Пленница тирана | страница 102
Но, — блядь, — она же не совсем безмозглая идиотка! Знала же прекрасно, что с ней будет, если попытается уйти! Маниз никогда своего из рук не выпускает, — и должна была понимать, что из моего дома ей только одна дорога — обратно, сюда, в «Звезду».
На что надеялась?
Что ублажит Маниза и он ее простит?
Вместо того, чтобы наказать, под клиентов подкладывать будет?
Ноздри с яростью раздуваются, — значит, вот так. Сучка предпочла надежду на то, что Маниз смилостивится и трахать ее будут его клиенты и за бабло вместо того, чтоб один я. Денег, блядь, не получила… Ради них готова под всех лечь… Что ж. Ладно.
Только вот, блядь, — не пойму. Себя не пойму, — что ж внутри меня сейчас такой огонь бушует? И сердце рвано пропускает удары — один за другим!
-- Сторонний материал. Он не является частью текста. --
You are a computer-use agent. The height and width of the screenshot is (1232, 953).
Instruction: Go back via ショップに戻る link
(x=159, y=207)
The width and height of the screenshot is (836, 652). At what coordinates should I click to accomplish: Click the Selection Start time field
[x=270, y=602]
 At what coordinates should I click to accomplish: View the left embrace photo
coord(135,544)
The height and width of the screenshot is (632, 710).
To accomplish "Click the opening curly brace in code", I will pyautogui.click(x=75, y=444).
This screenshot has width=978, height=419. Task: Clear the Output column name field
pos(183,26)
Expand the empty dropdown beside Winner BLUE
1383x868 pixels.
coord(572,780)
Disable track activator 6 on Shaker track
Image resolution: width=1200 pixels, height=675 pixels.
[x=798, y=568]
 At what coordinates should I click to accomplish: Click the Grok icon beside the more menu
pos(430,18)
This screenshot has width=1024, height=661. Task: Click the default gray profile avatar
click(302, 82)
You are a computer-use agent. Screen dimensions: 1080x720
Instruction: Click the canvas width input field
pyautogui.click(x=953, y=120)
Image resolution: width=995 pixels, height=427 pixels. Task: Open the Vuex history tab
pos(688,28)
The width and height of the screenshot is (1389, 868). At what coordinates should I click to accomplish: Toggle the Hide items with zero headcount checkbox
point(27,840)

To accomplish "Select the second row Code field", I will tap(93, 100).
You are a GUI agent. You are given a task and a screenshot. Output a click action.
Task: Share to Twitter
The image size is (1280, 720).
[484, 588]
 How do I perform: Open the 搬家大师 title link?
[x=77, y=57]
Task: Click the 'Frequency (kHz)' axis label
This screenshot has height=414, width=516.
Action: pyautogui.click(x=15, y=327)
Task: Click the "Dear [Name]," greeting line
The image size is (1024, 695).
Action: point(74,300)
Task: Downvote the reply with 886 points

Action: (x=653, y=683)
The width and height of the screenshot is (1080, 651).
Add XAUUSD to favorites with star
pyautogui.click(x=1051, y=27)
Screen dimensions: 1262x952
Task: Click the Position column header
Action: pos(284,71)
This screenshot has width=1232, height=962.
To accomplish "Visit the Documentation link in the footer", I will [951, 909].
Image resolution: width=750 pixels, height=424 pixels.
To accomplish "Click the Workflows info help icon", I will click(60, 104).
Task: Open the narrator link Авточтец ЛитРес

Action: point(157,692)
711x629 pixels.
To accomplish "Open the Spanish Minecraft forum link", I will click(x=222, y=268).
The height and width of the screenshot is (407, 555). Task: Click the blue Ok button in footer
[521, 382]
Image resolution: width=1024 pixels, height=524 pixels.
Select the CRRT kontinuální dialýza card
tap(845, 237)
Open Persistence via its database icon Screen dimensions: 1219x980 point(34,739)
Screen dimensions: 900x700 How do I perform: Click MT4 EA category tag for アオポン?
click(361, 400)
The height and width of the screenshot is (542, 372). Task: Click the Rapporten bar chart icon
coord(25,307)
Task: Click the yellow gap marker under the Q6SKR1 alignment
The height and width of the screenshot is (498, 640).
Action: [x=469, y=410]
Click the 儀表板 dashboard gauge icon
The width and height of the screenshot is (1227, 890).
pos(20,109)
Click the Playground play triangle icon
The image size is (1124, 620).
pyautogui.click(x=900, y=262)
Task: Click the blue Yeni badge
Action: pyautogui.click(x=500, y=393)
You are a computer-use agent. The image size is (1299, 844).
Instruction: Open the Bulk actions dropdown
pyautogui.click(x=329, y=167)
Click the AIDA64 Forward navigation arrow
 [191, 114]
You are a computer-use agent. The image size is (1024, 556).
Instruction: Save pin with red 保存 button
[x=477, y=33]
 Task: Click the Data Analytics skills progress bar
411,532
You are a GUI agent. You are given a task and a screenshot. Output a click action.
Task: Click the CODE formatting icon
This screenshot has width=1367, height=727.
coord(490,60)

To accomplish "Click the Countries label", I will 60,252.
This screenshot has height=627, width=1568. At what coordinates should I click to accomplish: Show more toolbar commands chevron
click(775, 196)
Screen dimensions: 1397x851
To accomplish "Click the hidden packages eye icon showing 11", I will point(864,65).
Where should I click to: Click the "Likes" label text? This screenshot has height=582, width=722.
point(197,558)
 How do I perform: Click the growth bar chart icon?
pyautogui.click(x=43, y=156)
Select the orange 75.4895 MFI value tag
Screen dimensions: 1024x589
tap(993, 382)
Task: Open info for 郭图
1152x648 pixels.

Из-за чего? Из-за безымянной суки?
Сам не понимаю, за каким хером все же делаю шаг вперед.
Что там теперь, в твоих глазах, блядская Фиалка, а?
Ужас?
От того, что поняла, — до высокого уровня манизовской шлюхи тебе уже не дорасти? Не купаться в роскоши, заработанной телом? На лоскутки тебя охранники Маниза порвут, во все щели затрахают без всякой передышки. И вышвырнут на хрен на помойку куском мяса, от которого ни хрена уже и не останется.
Рывком на себя дергаю за подбородок, заставляя в глаза мне посмотреть.
Поворачиваю голову в сторону, проводя пальцами по синяку, набухающему на скуле.
— Это сама она где-то, — будто издалека слышу за спиной голос Маниза. — Мои ее не трогали. До твоего решения никто к ней не прикасался и не прикоснется. Пока не отказался — она твоя.
Моя, значит, да? — насмешливо вскидываю бровь.
Нет, — нежная малышка, ни хера моей быть не захотела. Слишком ей, блядь, скучно, — мне одному принадлежать. Ей, похоже, нужно, — чтобы затейливо, много членов и по-разному, — ну так она своего добилась.
Какого хера я вообще на это свое время трачу? Как совершенно правильно сказал Маниз, — оно драгоценно. И эта шваль его точно не стоит.
Одергиваю руку, закладывая обе за спину, — даже прикасаться к ней не стоит.
В последний раз бросаю беглый взгляд, — затравленная, жалкая, грязная, — да никакая просто, на хрен.
— Мне неинтересно, Маниз, — коротко роняю, удивляясь скрипучести собственного голоса, — как будто ржавое железо звучит.
— Как скажешь, дорогой, — кивает Маниз, открывая передо мной дверь. — Твоя воля. Другую сейчас посмотришь?
— Пожалуй, нет, — бросаю на ходу. — Дела. Да и не настроен как-то.
— Я должен заменить подарок. У меня любые есть — чего только душа желает.